We have like 6 acers all togather I think


----------



## chandab (Oct 9, 2011)

You can use 8'x8' stalls for the minis, although bigger is always better and if you ever plan to sell, you'd be wise to set up the barn with full-size horse stalls, usually 12x12'. [My stalls are mostly 6x8', but my horses are only in them to eat hard feed. I have an 8x8' shelter, an 8x12' shelter, and part of a large shed (16x16' of it).] One of my stallions has a 16x48' run with 8x12' shelter, the other stallion shares the big shed with a couple mares (and they have a 50x100' paddock). My two gelding share a 48x48' pen with shelter. Most of mares share a 50x120' paddock. For pasture, I move portable panels around all summer, and take the horses to and from the pastures. We don't have much fence for minis, its all fenced for the cattle, hence the portable pastures.

Our 3 saddle horses winter in a paddock roughly the size of a football field, have summer access to a 3-5 acre pasture (not sure of the size), and we aren't resting it, they also have access in summer to the bull's winter pasture (about 20 acres). [Right now, they are out in a fair sized pasture with the heifers, I'd rather not put them out there, but they were out of grass.]


----------



## JMS Miniatures (Oct 9, 2011)

Are you wanting to make runs for all 4? If you can afford it what I would do is just make seperate runs for all 4 with a decent shelter in each pen. Make it like 10ft by 25 ft, something like that. Would work great if you need to seperate them for feeding. And you can always have a small paddock if you want to run them together. Thats what I would personally would love to do vs keeping them in stalls.

But a good size stall would be 10 X 10 ft.


----------



## Mini Gray Heart Mini Horse (Oct 9, 2011)

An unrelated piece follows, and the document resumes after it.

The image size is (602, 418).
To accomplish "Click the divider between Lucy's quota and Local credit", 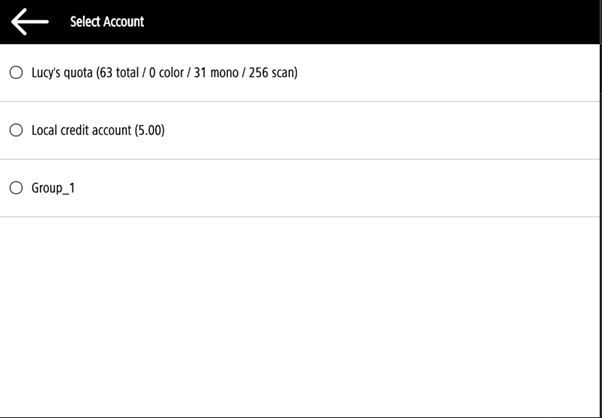I will [x=300, y=101].
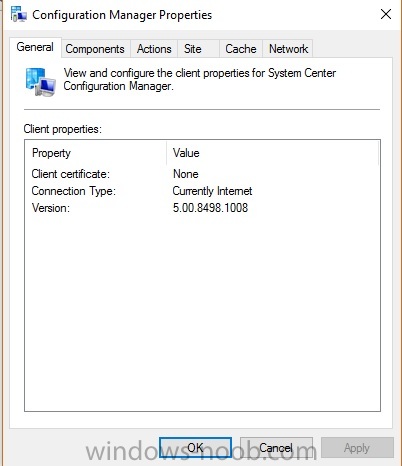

Please post pics of your paddocks and barn and pastures please to give me an idea thanks


----------



## mydaddysjag (Oct 9, 2011)

My stalls are 8x12 and I think they are a very good size. I wouldn't want them any smaller than 8x10, but my smallest horse is 34". I have a small paddock attacked off of my barn that is 24x66, and Its too small. They can walk around in it, but there isnt room to run (without doing a sliding stop nearly running into the barn, or the case when my stallion couldn't stop in time and jumped his closed 40"tall stall door. This is a temporary paddock, and opens up to my bigger paddock. Honestly we made it so it could be a place to throw horses out while I clean stalls if for some reason all the horses couldnt be in the bigger paddock together. The bigger paddock is 66x168, and I wouldnt want anything smaller.


----------



## Mini Gray Heart Mini Horse (Oct 15, 2011)

ok thanks would love to see pics please thanks


----------



## K.C. Lunde (Oct 15, 2011)

I use 10' x 10' stalls and I love it. It's a little roomy-- but the horses are much happier because of it. I have the smaller minis, 32" under, and it gives me room to put a exercise ball, hang a bag of cans from the roof ect so they don't get bored and frustrated!!


----------